##### Supplied material #####

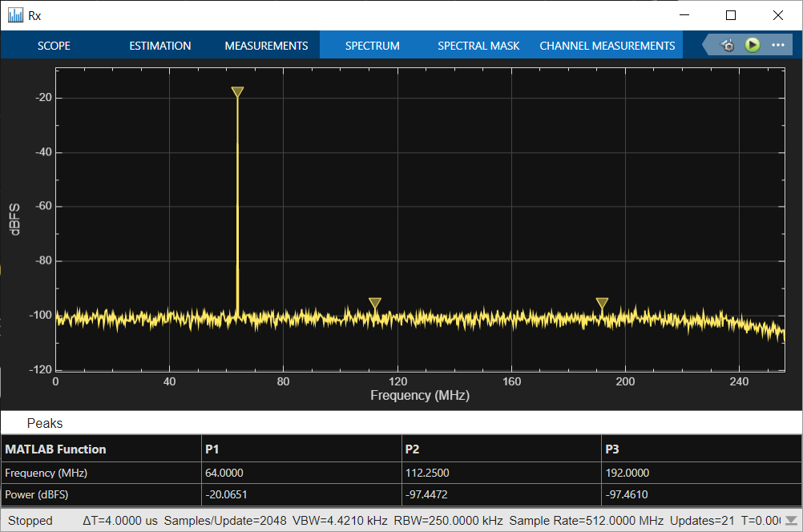Image resolution: width=803 pixels, height=532 pixels.
Task: Collapse the Peaks panel header
Action: (x=45, y=423)
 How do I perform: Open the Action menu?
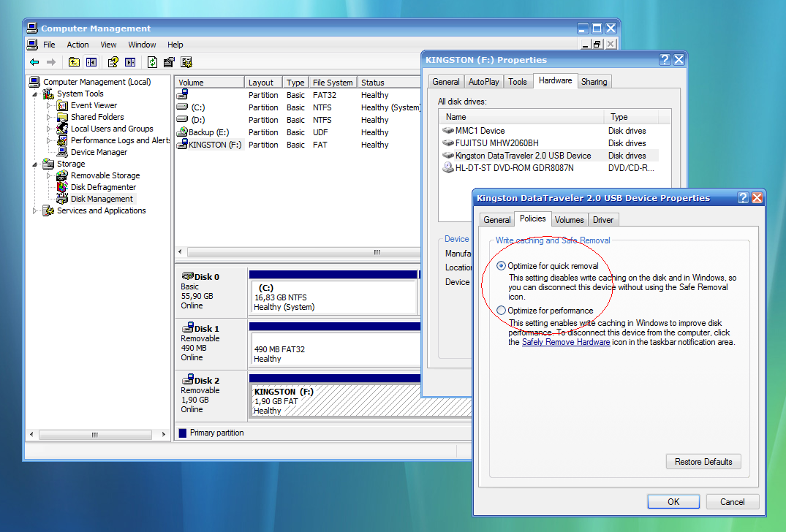(x=78, y=45)
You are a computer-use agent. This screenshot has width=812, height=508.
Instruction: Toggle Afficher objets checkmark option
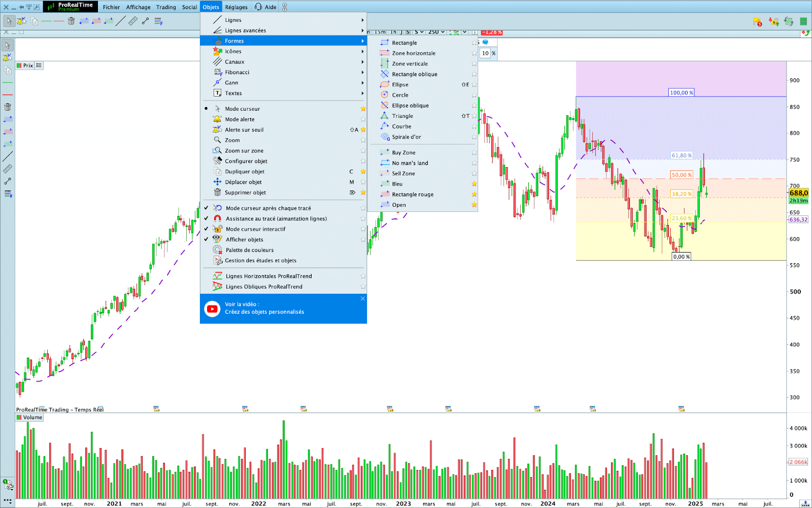click(x=244, y=240)
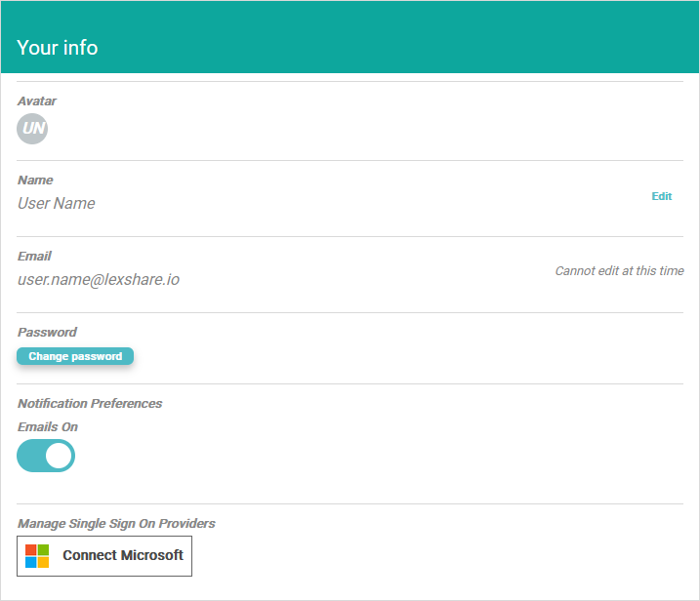Screen dimensions: 700x601
Task: Click the UN avatar circle
Action: [x=32, y=128]
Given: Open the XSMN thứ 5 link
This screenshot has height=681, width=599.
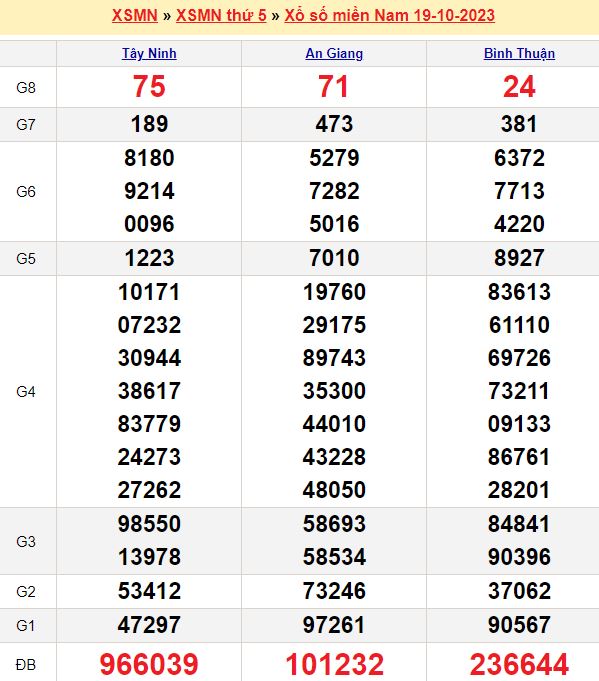Looking at the screenshot, I should tap(221, 16).
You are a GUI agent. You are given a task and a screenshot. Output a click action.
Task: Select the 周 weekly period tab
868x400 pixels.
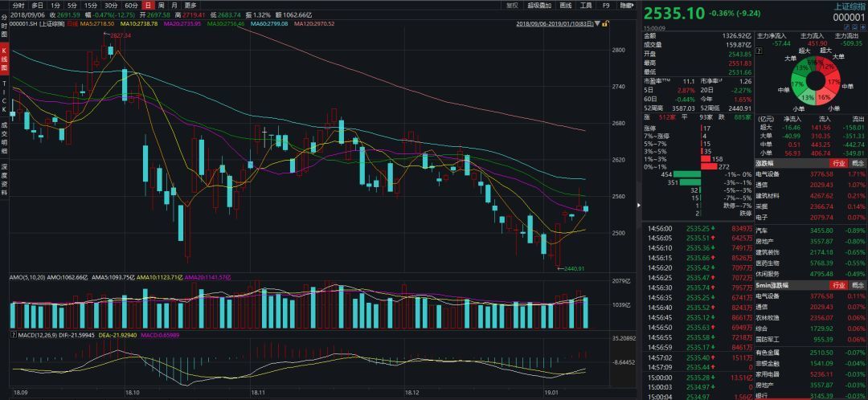(x=162, y=5)
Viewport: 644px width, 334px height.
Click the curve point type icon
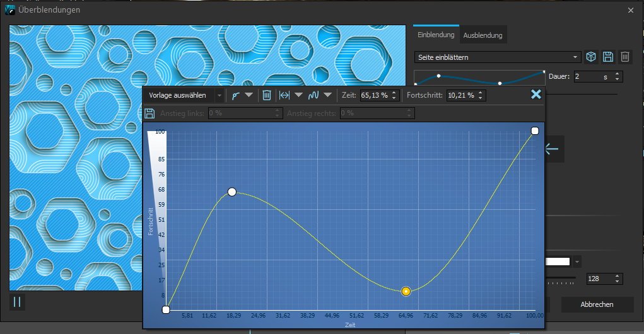235,95
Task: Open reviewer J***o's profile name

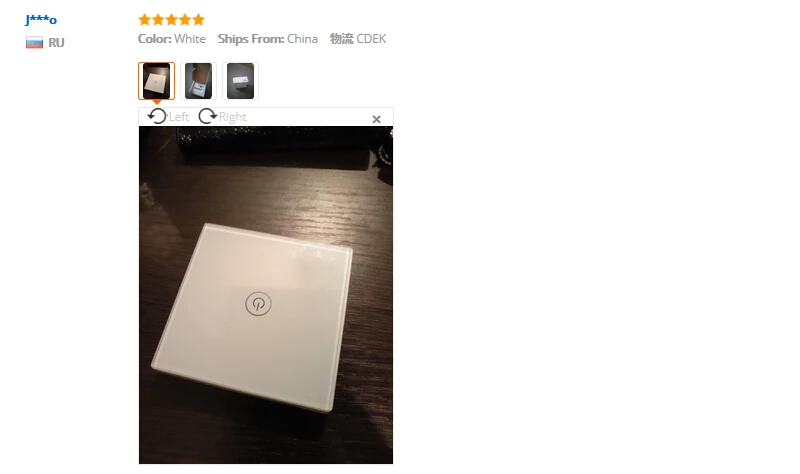Action: (x=41, y=20)
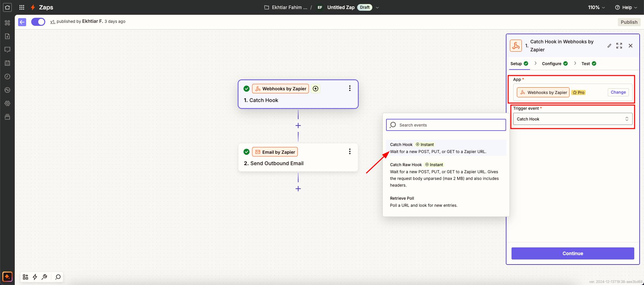Image resolution: width=644 pixels, height=285 pixels.
Task: Click the Zapier home icon
Action: [7, 7]
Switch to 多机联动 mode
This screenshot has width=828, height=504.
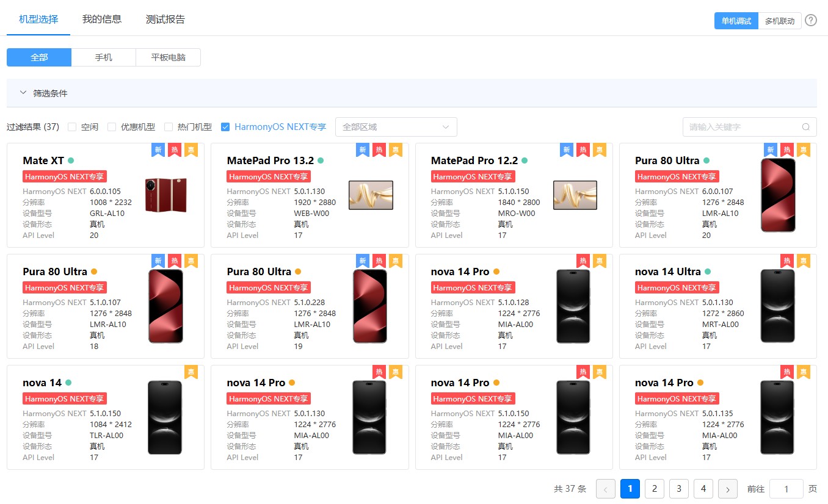point(779,21)
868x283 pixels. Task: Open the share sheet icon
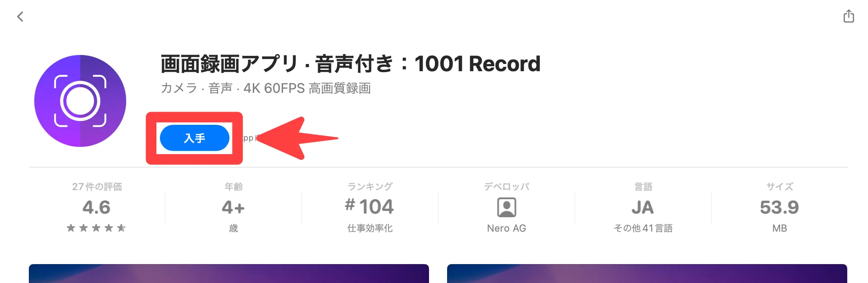(x=849, y=16)
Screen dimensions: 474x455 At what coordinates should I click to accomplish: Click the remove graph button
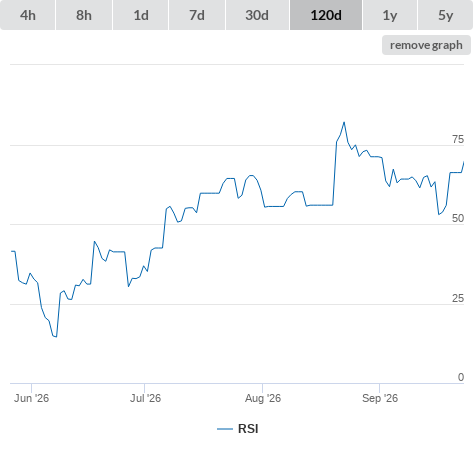426,45
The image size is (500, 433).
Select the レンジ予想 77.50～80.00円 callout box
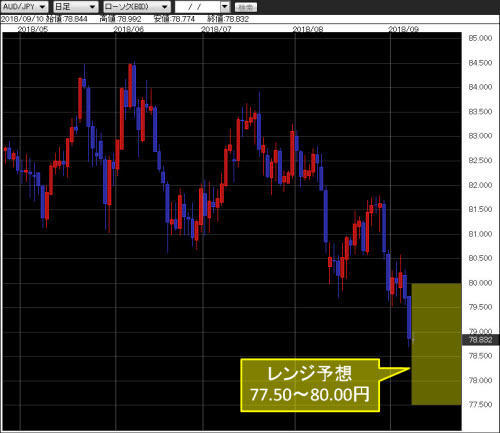310,385
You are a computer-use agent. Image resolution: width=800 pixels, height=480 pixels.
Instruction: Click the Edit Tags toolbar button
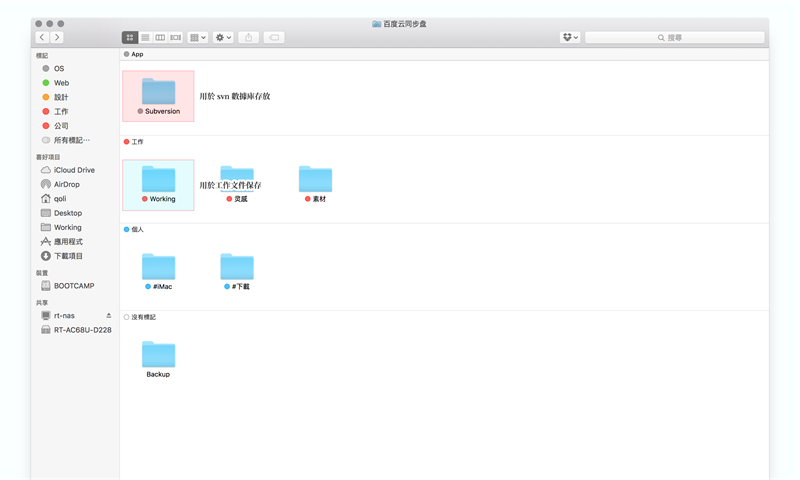pyautogui.click(x=273, y=37)
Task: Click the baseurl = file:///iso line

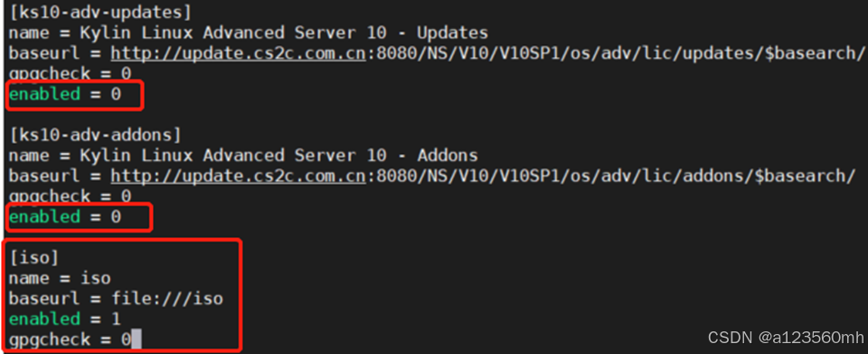Action: point(116,299)
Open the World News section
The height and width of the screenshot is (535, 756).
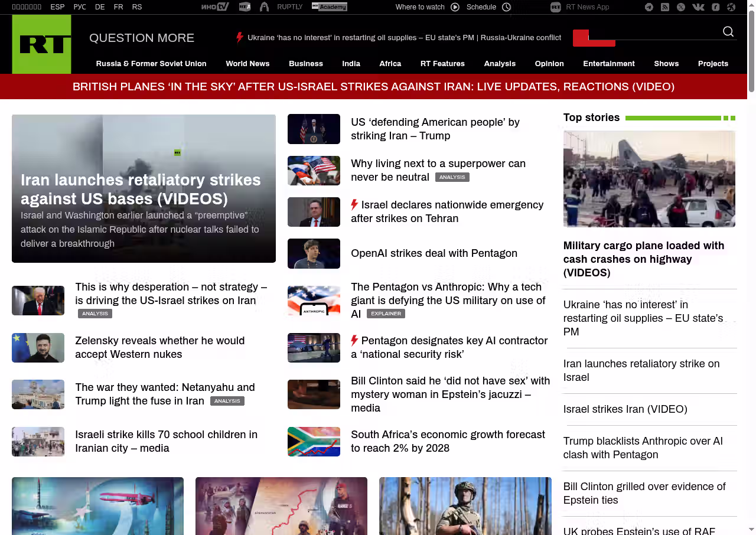tap(247, 64)
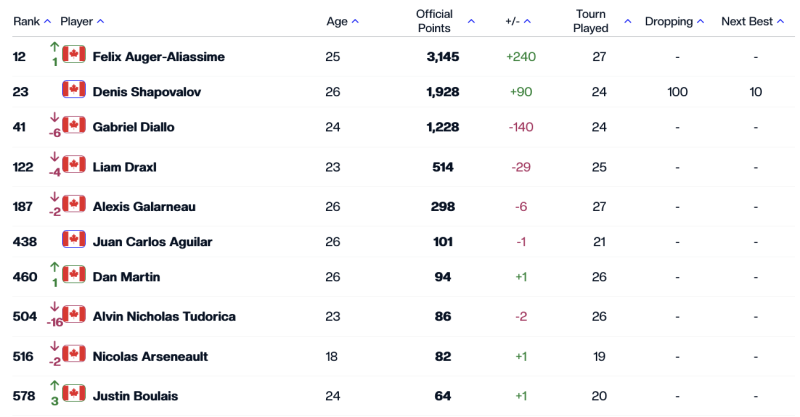Click Juan Carlos Aguilar's flag icon
Viewport: 800px width, 417px height.
73,240
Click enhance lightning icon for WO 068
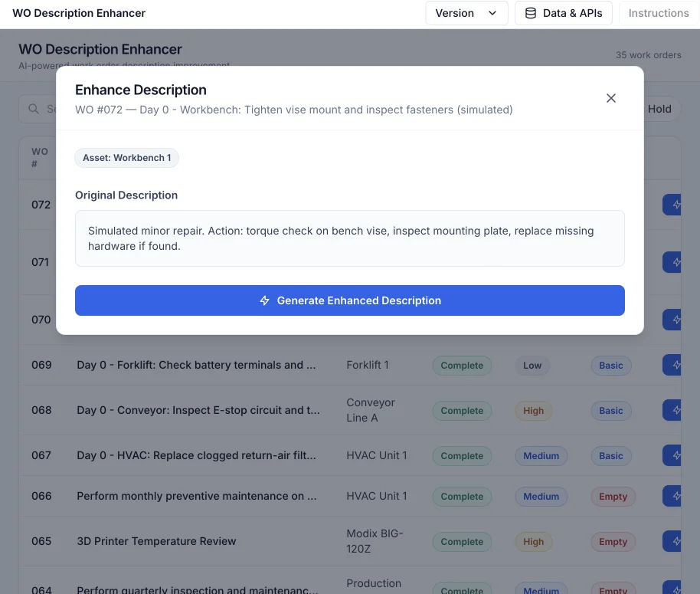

#####

Problem statement: The required answer is a single number: the count of lines in the entries that hold the string "computer".

Answer for this exercise: 2